In January, Phillips authored a resolution calling for the college to honor Meda, who was Black. He requested that Meda’s portrait be displayed, for a scholarship to be named after her and for her family to be honored during a school event.
Although Phillips said Collin College’s faculty council passed the resolution on Jan. 22, district President Neil Matkin took nearly two months to write back. In an email sent last Tuesday, he brushed off Phillips’ requests, suggesting that council should devise a way to honor “all of our fallen colleagues.”
Phillips, who’s authored a book on Dallas’ history of racism, said Matkin’s response to his resolution drew parallels to “All Lives Matter,” a slogan that arose in backlash to the Black Lives Matter movement. At a time when social justice activists are pushing to honor the lives of Black Americans, some faculty say Collin College has avoided doing the same.
“That’s been the slogan: ‘Say her name,’ right? We didn’t say her name,” Phillips told the Observer. “This has been an American tragedy, a global tragedy, but it’s been especially a Black tragedy.”
Collin College did not return the Observer’s requests for comment.
Controversy has dogged Collin College in recent months: Three female professors who criticized the school’s coronavirus policies had their contracts terminated, prompting a groundswell of criticism against the college.
KERA reported that professor Suzanne Jones was told her contract also wouldn’t be renewed because she’d included the school’s name when she signed an open letter calling for the removal of Confederate monuments. Phillips, who co-wrote the letter, said he was scolded but faced no formal action.
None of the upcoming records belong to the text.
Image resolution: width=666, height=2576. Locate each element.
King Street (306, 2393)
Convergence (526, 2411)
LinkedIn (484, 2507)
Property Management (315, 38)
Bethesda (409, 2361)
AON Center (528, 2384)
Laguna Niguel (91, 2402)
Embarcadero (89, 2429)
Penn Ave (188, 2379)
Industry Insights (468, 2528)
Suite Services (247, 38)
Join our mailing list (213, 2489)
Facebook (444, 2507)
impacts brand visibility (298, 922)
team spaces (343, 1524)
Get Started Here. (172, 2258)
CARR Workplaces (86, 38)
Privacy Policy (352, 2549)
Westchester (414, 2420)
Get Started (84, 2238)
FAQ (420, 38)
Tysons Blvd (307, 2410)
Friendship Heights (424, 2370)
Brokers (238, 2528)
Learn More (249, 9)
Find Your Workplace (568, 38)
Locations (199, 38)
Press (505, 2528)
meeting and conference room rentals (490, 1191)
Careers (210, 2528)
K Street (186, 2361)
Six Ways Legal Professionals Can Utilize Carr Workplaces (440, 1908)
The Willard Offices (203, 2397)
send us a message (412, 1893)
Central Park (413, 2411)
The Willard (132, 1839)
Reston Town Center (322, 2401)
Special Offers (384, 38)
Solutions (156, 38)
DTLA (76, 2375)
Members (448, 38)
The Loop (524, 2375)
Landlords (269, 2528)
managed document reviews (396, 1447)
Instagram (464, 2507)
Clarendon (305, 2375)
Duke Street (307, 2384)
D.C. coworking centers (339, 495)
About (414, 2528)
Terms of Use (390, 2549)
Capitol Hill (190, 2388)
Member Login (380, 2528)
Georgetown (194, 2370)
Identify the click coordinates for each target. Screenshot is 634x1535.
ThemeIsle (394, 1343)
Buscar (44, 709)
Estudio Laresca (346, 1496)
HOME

“They’re not going to memorialize a space for a Black woman, and they’re firing someone who spoke out against racist statues,” he said of Collin College. “It’s not a good look, let’s put it that way. It’s an appallingly bad look.”
Phillips also criticized the way that Matkin informed the school of Meda’s passing: in the 22nd paragraph of an email titled “College Update & Happy Thanksgiving!” Matkin didn’t include the nursing professor’s name, although the school later told outlets it was because he hadn’t gained the family’s permission to do so.
Still, Phillips said Matkin could have handled the announcement better. In a January virtual event, the president again alluded to Meda’s death but didn’t say her name, Phillips said.
“This is a woman who would have spent her life applying a cool cloth to heated brows and being the soothing voice as people are in pain or dying." – Professor Michael Phillips
Meda grew up in Harlem and dropped out of high school, but she was eventually able to earn a nursing degree, according to The New Yorker. Throughout her career as a nurse, she tended to prisoners and worked at Rikers Island jail. She was so beloved by inmates that they clapped for her on her last day there.
“She was always looking for an underdog to pull up, because she was an underdog,” her daughter Selene Meda-Schlamel said, according to The New Yorker.
After she moved to Texas, Meda worked at the Lew Sterrett Justice Center in Dallas for a time before retiring at 70. She wanted to write a book and travel, but after the pandemic hit, she felt compelled to help.
Meda then applied for a position at Collin College to train a new generation of healthcare workers. She thought she'd be teaching online, but the school sent her to instruct in a classroom where it wasn’t possible to maintain a safe distance from students.
In October, Meda fell ill with COVID-19 several days after a student in her class had tested positive. The nursing instructor was already at high risk of suffering complications from the disease, and Phillips marveled at her commitment to helping others during a time of crisis.
“This is a woman who would have spent her life applying a cool cloth to heated brows and being the soothing voice as people are in pain or dying — she dies the way people die during COVID,” he said. “She has a tube shoved down her throat. Her daughter’s in what’s basically a spacesuit and the kind of warm intimacy that death used to involve if loved ones were nearby was denied her.”
The coronavirus has disproportionately harmed the country’s minority populations, Phillips said, and Texas’ vaccine rollout was also mired in racism. Meanwhile, Black people are dying from the disease at a rate nearly twice that of whites, according to the Centers for Disease Control and Prevention.
Collin College officials don’t want to face the consequences of their policies, which could be why they don’t want to accept his resolution, Phillips said. On top of honoring Meda, he hopes the three outgoing professors will be reinstated.
Other employees are afraid of speaking out against the school, but Phillips said he couldn’t keep quiet.
“I hope and expect the college will ultimately do the right thing and reinstate the professors who fought for greater Covid safety,” Phillips later said in a direct message. “If and when they leave, however, they will leave with their integrity intact. I hope more at the college can say that.”